Our choices in life tell a lot about us. Perhaps you heard about George Gallup’s book—The Day America Told The Truth in which he asked the question what would you do for 10 million dollars? He found that 25 % of Americans would be willing to abandon their families for that kind of money. 25 % would be willing to abandon their church as well—my guess is that would do that for a lot less. 23 % would become prostitutes; and 7 % would kill a stranger. Interestingly enough, when he asked the same question but dropped the amount to 3 million dollars—the results stayed pretty much the same. Now its not hard to see that the choices people make in response to questions like this really do reveal a great deal about the people making such choices—don’t they.
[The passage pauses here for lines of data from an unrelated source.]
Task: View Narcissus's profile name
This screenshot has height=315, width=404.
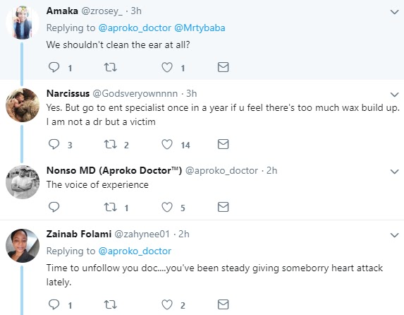Action: (x=68, y=93)

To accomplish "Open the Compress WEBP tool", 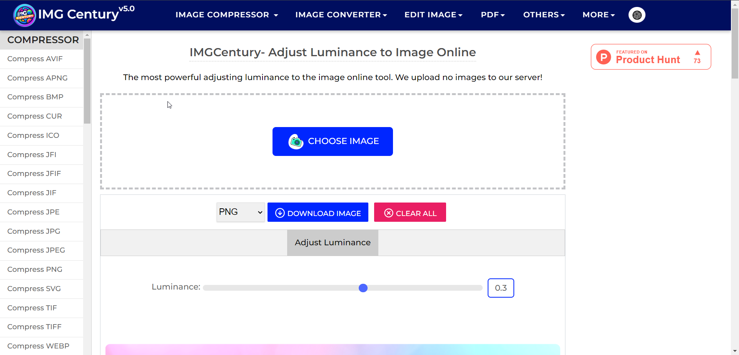I will [38, 346].

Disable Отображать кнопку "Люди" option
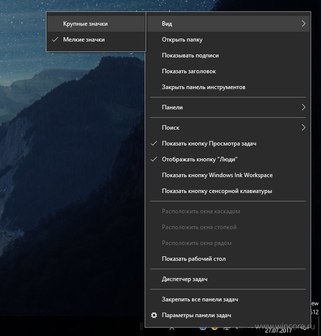click(x=228, y=159)
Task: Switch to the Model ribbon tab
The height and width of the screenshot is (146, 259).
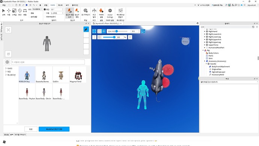Action: (x=46, y=5)
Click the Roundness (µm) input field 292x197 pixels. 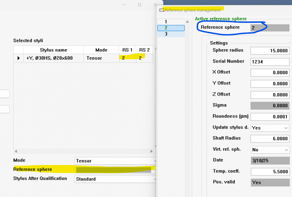[270, 117]
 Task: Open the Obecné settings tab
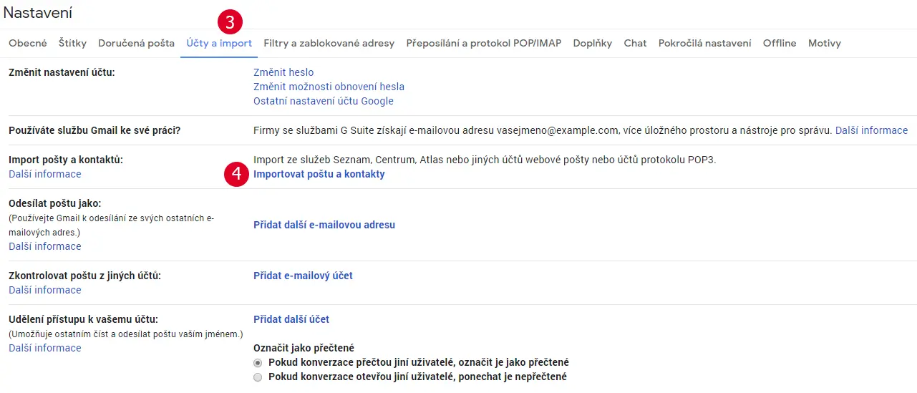tap(28, 43)
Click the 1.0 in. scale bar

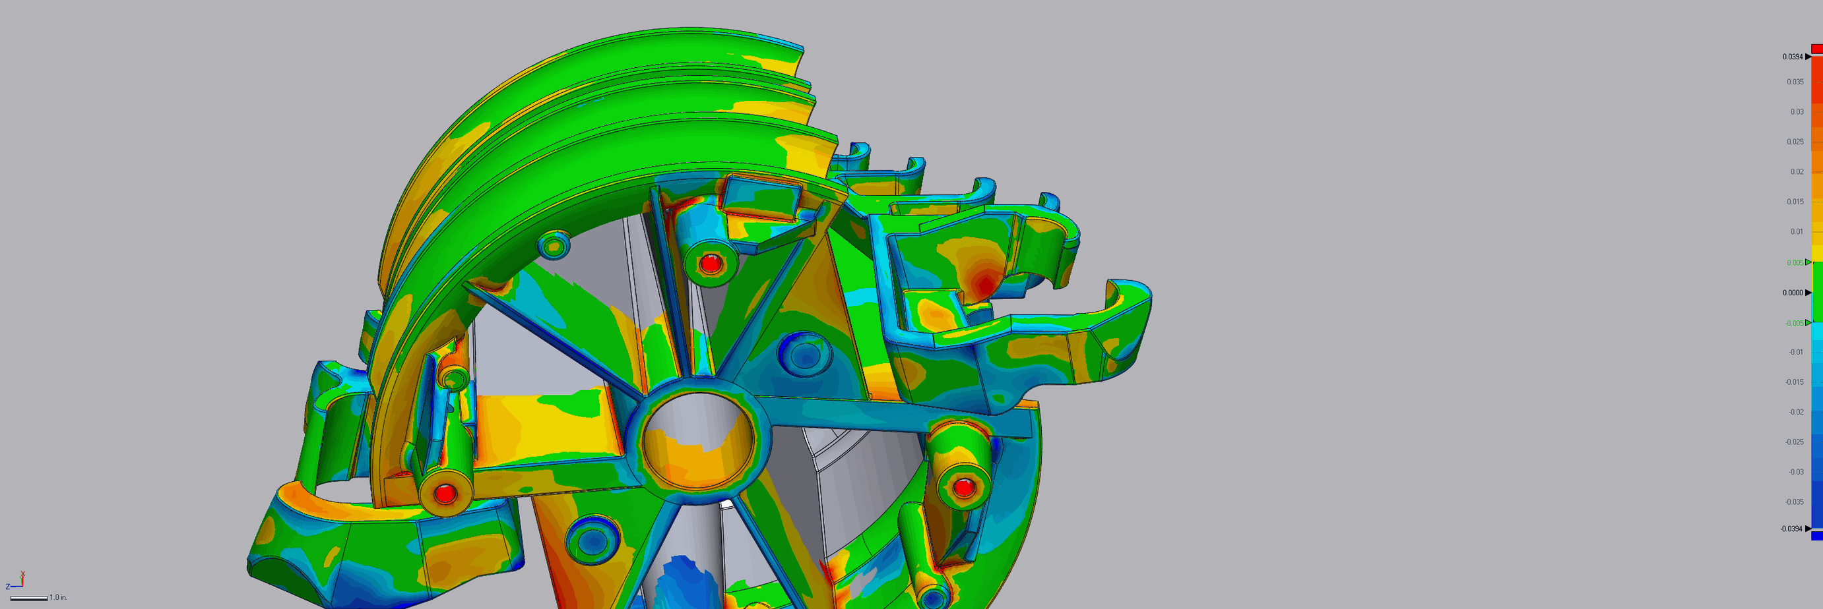pyautogui.click(x=29, y=598)
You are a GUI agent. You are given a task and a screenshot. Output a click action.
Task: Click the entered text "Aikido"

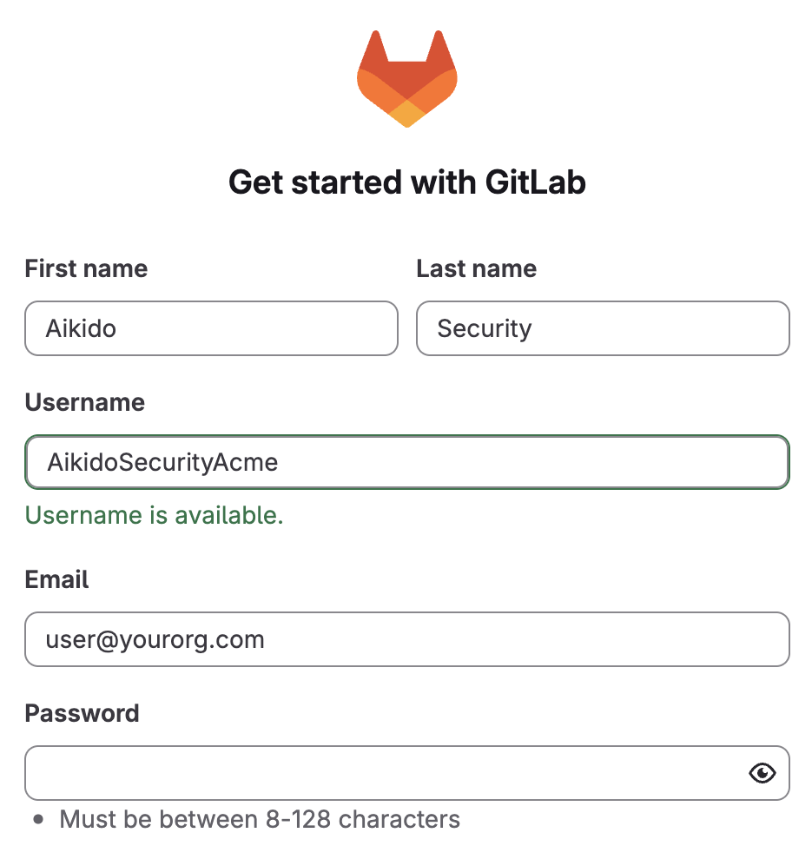coord(81,329)
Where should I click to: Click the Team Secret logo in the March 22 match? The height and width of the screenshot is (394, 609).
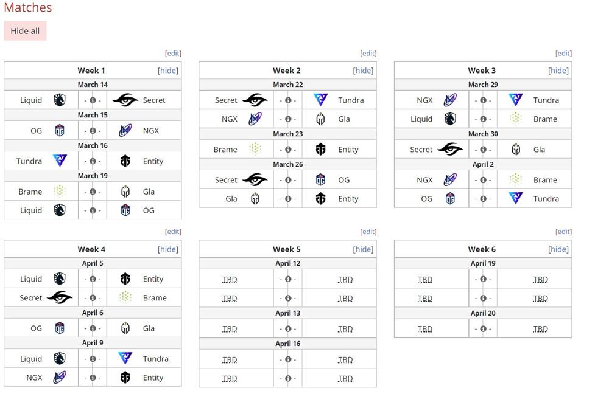[255, 100]
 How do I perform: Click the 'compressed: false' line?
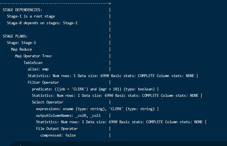(58, 135)
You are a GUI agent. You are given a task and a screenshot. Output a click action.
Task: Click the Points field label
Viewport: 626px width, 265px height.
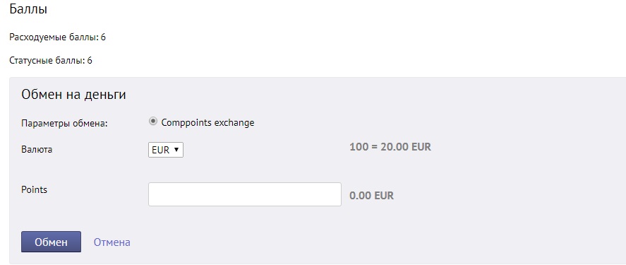coord(35,189)

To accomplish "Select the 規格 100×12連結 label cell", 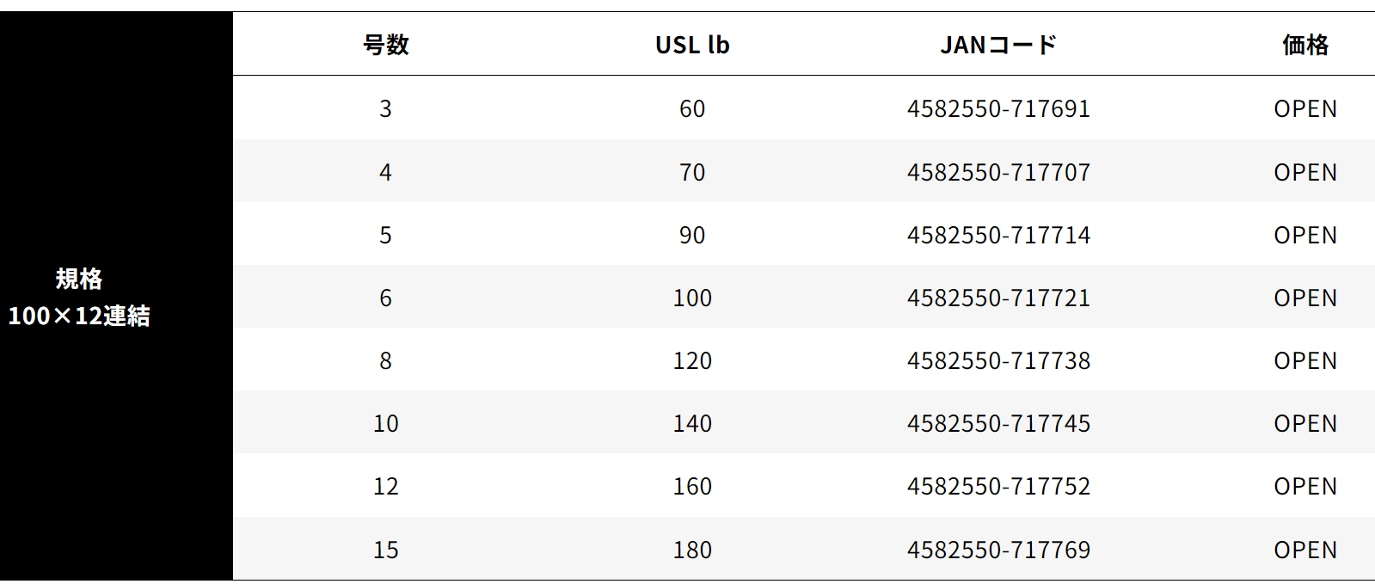I will 79,297.
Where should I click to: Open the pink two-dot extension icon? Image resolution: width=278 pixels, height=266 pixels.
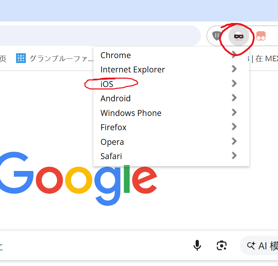[x=261, y=36]
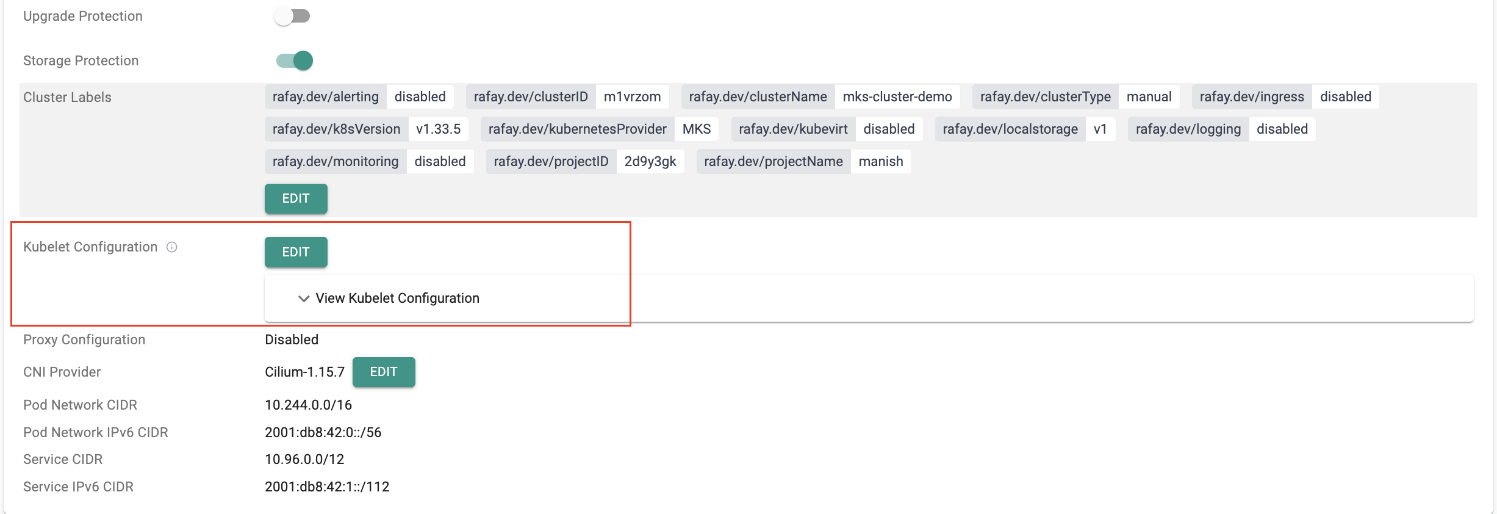1497x514 pixels.
Task: Click the Kubelet Configuration info icon
Action: (x=172, y=247)
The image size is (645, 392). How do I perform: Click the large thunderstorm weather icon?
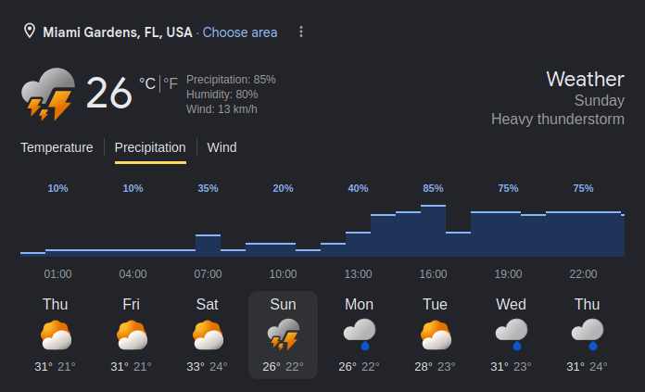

Today, I want us to consider the choices people who love God and who are living by their faith will make and who by making such choices do indeed prove that they believe God and desire Him more than anything or anyone else in life.

Go with me to Hebrews 11.

1. If we wish to live by faith we must choose between pleasing man and pleasing God. (24)

Most Old Testament scholars agree that Moses was probably about 5 or 6 years old when he went to live with Pharaoh’s daughter. Therefore, he was with her for about 34 years--for far more years than his own mother. It would be hard to believe that some emotional attachment did not form between the two. In fact there must have been some bond between them in the sense that everyone else considered him to be her son.
But when Moses came of age—when he had grown up—he had a choice to make—to either continue on the path his step mother had planned for him or to refuse this path and choose rather to return to the people of his real mother whom he probably had not seen for years.

Even though the Bible spares us the details—the decision must have been hard. Not only was he choosing to give up a glorious future—his decision would also disappoint and crush the heart of the woman who had become his mother since he was a little boy.
It wasn’t an easy decision. None of them are when they involve having to hurt or disappoint someone else in order to do what you know to be right. But, Moses made this decision by faith, verse 24 tells us. In other words he believed God and put his stock in what he knew God wanted him to do rather than in his emotions and what his heart was perhaps screaming out to him to do.

This was a hard thing to do but Moses did it and he did it by faith because he new that to stay and make a decision that, while sparing another’s feelings, violated God’s command would be sin. Keep in mind that in Moses’ case one of the passing pleasures of sin would have been avoiding the inner agony of making a decision that would hurt and cause pain to his stepmother. The easy thing to do would have been to avoid the hurt and simply live out her dream for him rather than God’s. But Moses did what people who live by their faith do—he did the hard thing and chose God and God’s ambitions for him over another’s.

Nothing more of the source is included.